Even in these piping times of peace (peace as far as our own borders are concerned, at any rate)—there is a relish in a war story. And when the scene is laid right here in Georgia, in Decatur, in Atlanta; when familiar names come up in the course of the narrative, and familiar events are pictured by an honest eye-witness; when all through the little volume you feel the truthfulness of the writer, and know that the incidents she narrates happened just so; when, too, you see the writer herself—see her to be an old lady now, who really was a heroine in her young days; and then read the simple, personal narrative—now stirring, as the battle-guns sound—now touching, as some dear one falls; with all this combination of interest, a war story claims and holds the attention.

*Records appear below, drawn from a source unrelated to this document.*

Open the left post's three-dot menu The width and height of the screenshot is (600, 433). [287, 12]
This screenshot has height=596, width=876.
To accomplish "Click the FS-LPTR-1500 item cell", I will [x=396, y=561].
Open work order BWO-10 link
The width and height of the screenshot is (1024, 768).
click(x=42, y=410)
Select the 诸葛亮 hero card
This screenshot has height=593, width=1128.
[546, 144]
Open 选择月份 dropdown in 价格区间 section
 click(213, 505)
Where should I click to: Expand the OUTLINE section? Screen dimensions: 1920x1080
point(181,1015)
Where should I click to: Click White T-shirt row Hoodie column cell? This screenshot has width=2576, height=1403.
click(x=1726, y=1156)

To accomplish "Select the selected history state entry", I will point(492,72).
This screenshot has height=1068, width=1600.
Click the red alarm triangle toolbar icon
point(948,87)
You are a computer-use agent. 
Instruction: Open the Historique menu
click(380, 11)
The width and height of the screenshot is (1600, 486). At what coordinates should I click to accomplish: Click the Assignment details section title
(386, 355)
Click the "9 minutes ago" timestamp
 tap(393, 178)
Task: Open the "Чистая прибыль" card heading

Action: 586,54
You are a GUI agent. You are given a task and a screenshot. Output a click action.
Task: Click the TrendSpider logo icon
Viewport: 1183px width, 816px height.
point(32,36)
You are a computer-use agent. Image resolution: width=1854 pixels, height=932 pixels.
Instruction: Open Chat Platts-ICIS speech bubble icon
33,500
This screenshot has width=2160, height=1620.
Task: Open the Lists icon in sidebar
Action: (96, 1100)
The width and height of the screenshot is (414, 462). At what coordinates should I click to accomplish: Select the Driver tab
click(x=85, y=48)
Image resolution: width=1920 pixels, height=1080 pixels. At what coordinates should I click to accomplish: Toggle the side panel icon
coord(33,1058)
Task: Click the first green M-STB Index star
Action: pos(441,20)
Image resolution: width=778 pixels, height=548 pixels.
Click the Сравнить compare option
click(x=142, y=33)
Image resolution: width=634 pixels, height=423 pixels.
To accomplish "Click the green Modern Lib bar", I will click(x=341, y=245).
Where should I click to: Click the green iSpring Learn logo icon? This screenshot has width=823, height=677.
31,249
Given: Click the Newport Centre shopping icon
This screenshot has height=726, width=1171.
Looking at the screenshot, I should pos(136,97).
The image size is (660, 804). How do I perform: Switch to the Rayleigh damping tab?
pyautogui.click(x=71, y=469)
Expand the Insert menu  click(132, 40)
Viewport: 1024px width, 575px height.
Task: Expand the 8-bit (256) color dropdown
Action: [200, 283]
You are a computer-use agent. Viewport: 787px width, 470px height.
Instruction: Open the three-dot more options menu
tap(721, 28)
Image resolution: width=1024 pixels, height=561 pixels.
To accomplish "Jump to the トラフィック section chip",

Such is the little book, called “Life in Dixie,” written by Miss Mary Gay, and telling of those stirring times in and about Atlanta, back yonder in the sixties.
There are some vivid pictures in that modest little volume, as well as some interesting facts. Miss Gay was in the thick of the strife, and tells what she saw in those dark days.
Among the well-known characters, associated with the recorded events, we find Mrs. L. P. Grant, Mr. and Mrs. Posey Maddox, Dr. J. P. Logan and many others.
A most interesting fact disclosed in those pages is the surprising one that two sisters of Mrs. Abraham Lincoln married Alabama officers in the Confederate army; there is recorded the public presentation, by those two ladies, of an elegant silk banner made for a gallant young company in Georgia’s daughter-State. Thus conspicuous were those women in the Southern Confederacy, while their sister and her dearest interests lay on the other side.
Another matter of history which will be interesting to the present generation of readers, however much we may have read of the mammoth prices for the necessaries of life in those hard days, is the following list of articles, with the cost thereof in Confederate money, bought by Miss Gay, after a ride of forty miles to obtain them:
One bushel of meal, $10.00; four bushels of corn, $40.00; fifteen pounds of flour, $7.50; four pounds of dried apples, $5.00; one and a half pounds of butter, $6.00; a bushel of sweet potatoes, $6.00; three gallons of syrup, $15.00; for shoeing the horse, $25.00; for a night’s lodging for self and horse, at Mrs. Born’s, $10.00.
Then, the vehicle in which the trip for these supplies was made!
It was contrived by “Uncle Mack,” a dusky hero of those times. “It was a something he had improvised which baffled description,” writes Miss Gay, “and which, for the sake of the faithful service I obtained from it, I will not attempt to describe. Suffice it to say that it carried living freight over many a bridge; and in honor of this, I will call it a wagon.”
The horse, which the author herself captured to draw this remarkable vehicle, was equally remarkable, and his subsequent history is one of the most interesting bits of narrative in the book. I wish I could give it all in Miss Gay’s own words, but my space does not admit of that.